I believe that intraday bitcoin price action on less than a daily time frame is irrelevant if your motivation is to go long bitcoin and increase your stack size. So instead of focusing on micro-events like, for example, as the Fed continues to hike rates, the policy it stuck with until inflation fell to its 2% target, let's look at other metrics that assess Bitcoin's current market structure and expected performance.
On-chain data suggests it’s time to start rallying
On Nov. 1, Capriole Investments founder Charles Edwards launched a new on-chain indicator called Bitcoin Yardstick. According to Edwards, the metric "takes Bitcoin market cap/hash rate and normalizes (divides) by a 2-year moving average" to essentially capture "the ratio of energy work done to protect the Bitcoin network relative to price".
Edwards stated that “lower readings = cheaper bitcoin = better value”, arguing:
“Today we are seeing valuations unheard of since Bitcoin was $4-6K.”
Similar to Glassnode’s recent report, Edwards also believes that long-term holders have capitulated. Edwards, citing the following table, said:
“Net unrealized profit and loss (NUPL) is showing a washout in long-term holders. We have entered the capitulation zone (red) seen only once every 4 years in the past.”
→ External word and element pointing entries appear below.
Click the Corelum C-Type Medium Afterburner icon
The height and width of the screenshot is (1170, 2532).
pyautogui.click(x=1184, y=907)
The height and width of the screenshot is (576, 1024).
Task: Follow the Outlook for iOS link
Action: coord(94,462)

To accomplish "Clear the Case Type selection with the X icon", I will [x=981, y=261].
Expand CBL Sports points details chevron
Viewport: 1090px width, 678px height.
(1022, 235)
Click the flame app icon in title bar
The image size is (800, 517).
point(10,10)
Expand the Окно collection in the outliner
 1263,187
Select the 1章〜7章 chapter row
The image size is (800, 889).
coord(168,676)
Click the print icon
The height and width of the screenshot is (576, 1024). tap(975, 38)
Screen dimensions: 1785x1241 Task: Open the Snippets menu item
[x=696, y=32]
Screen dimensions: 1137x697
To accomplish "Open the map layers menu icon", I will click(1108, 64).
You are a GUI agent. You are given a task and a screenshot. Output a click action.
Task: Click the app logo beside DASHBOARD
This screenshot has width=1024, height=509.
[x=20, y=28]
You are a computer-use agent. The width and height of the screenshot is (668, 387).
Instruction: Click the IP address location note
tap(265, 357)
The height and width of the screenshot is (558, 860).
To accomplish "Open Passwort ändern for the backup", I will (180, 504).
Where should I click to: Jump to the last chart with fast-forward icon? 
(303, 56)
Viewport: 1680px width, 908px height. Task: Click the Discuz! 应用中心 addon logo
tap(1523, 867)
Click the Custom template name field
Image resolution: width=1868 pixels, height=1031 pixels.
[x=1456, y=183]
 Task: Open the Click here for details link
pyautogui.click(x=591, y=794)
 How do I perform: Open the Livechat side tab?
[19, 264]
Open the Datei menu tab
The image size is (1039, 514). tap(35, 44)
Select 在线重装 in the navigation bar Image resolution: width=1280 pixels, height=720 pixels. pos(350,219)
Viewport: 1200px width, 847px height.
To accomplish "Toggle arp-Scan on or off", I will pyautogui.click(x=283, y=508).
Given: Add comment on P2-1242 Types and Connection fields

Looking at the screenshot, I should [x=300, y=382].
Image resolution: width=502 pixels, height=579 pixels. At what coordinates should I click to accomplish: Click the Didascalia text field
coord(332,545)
Several on-chain metrics are at multi-year lows, and there is enough precedent to suggest that current upside gains far outweigh downside potential.
Is the Bitcoin MACD Histogram Turning Bullish?
Another indicator that is making waves in trading circles is the Moving Average Convergence Divergence (MACD). Throughout the week, the indicator was cited by several traders, noting the convergence between the signal line and the MACD and the histogram turning "green" on the weekly time frame, a sign that Bitcoin is in the process of bottoming Encouraging signal.
Although the indicator should not be interpreted as a purely isolated signal, the crossover of the weekly and monthly timeframes and the change of the histogram from red to green is usually accompanied by a steady increase in bullish momentum.
While the data can’t confirm whether a market bottom is actually in place, comparing the current reading to previous market cycles and Bitcoin’s price action shows that BTC is undervalued in its current range.
The price of BTC could form a bottom, but that doesn’t rule out the occasional cryptocurrency and stock market-driven sell-off that could prompt a swift drop to yearly lows.